**Tasks and exercises:**
A: Answer these questions from the passage on World Youth Day in Lisbon:
(i) In what year was World Youth Day Lisbon announced?
(ii) What feature of the World Youth Day app lets pilgrims work out how much global warming their participation causes?
(iii) What does the pilgrims' guidebook suggest cutting down on to offset their carbon footprint?
B: Turn the paragraph beginning "World Youth Day 2023 has cut down" in the passage on World Youth Day in Lisbon into a short bulleted list that keeps its main facts.
C: Rewrite the stretch of the passage on World Youth Day in Lisbon from "Hundreds of thousands" through "consumption of meat.", replacing "paper" with "plastic".

**Passage given:**
________________________

Hundreds of thousands of pilgrims have made their way to World Youth Day this week, in Lisbon, Portugal, and we’re aiming to bring you the best Lisbon reporting you’ll read, from our World Youth Day correspondent, Filipe D’Avillez. 

Here’s what we got:

Since World Youth Day Lisbon was announced in 2019, organizers have said they want to make the gathering the greenest edition of World Youth Day yet.  

World Youth Day 2023 has cut down on the use of paper, changed the distribution of meals, and posted recycling guidance posters just about everywhere pilgrims are gathering. Further, the World Youth Day app includes a “carbon footprint calculator,” allowing pilgrims to calculate just how much global warming their participation is causing. 

A pilgrims’ guidebook also includes tips on offsetting their World Youth Day carbon footprint — including cutting down on the consumption of meat. 

But, as you can imagine, these tips aren’t popular with everybody — including a number of Portuguese World Youth Day participants.

So we talked with them. 

And here’s the verdict, and the lesson being learned by World Youth Day’s organizers: It’s not easy being green.

________________________

**Entries:**
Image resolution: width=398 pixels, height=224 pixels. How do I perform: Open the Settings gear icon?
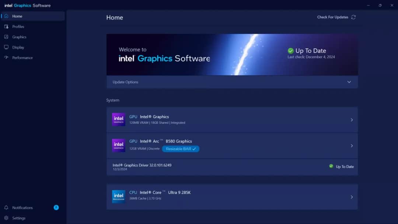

________________________

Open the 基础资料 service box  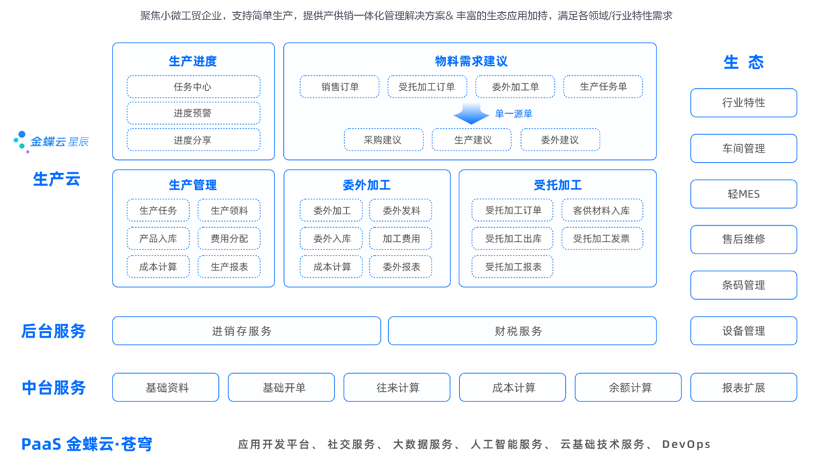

________________________

**In response:**
A:
(i) 2019
(ii) A "carbon footprint calculator"
(iii) The consumption of meat

B:
- Less paper is being used.
- Meal distribution has been changed.
- Recycling guidance posters are posted almost everywhere pilgrims gather.
- The World Youth Day app has a "carbon footprint calculator" that shows pilgrims how much global warming their participation causes.

C:
Hundreds of thousands of pilgrims have made their way to World Youth Day this week, in Lisbon, Portugal, and we’re aiming to bring you the best Lisbon reporting you’ll read, from our World Youth Day correspondent, Filipe D’Avillez. 

Here’s what we got:

Since World Youth Day Lisbon was announced in 2019, organizers have said they want to make the gathering the greenest edition of World Youth Day yet.  

World Youth Day 2023 has cut down on the use of plastic, changed the distribution of meals, and posted recycling guidance posters just about everywhere pilgrims are gathering. Further, the World Youth Day app includes a “carbon footprint calculator,” allowing pilgrims to calculate just how much global warming their participation is causing. 

A pilgrims’ guidebook also includes tips on offsetting their World Youth Day carbon footprint — including cutting down on the consumption of meat.